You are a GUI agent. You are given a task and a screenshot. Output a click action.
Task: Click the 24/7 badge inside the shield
--
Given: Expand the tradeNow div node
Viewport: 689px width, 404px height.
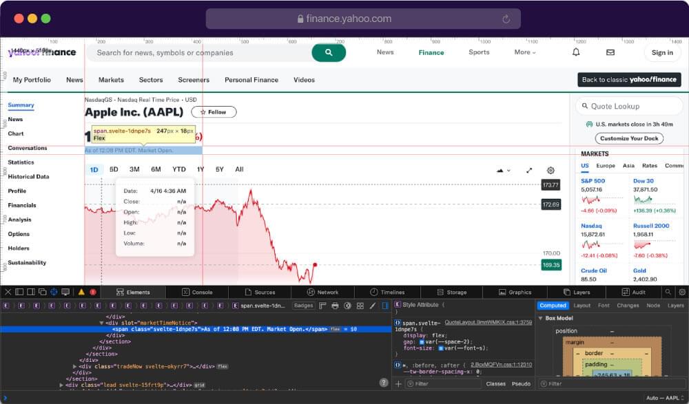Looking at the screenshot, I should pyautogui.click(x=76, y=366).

• [Task prompt] Reproduce the lines above, beginning at the line with "You are a GUI" and stopping after the line with "Task: Click the 24/7 badge inside the shield", exactly as they are.

• [Solution below]
You are a GUI agent. You are given a task and a screenshot. Output a click action.
Task: Click the 24/7 badge inside the shield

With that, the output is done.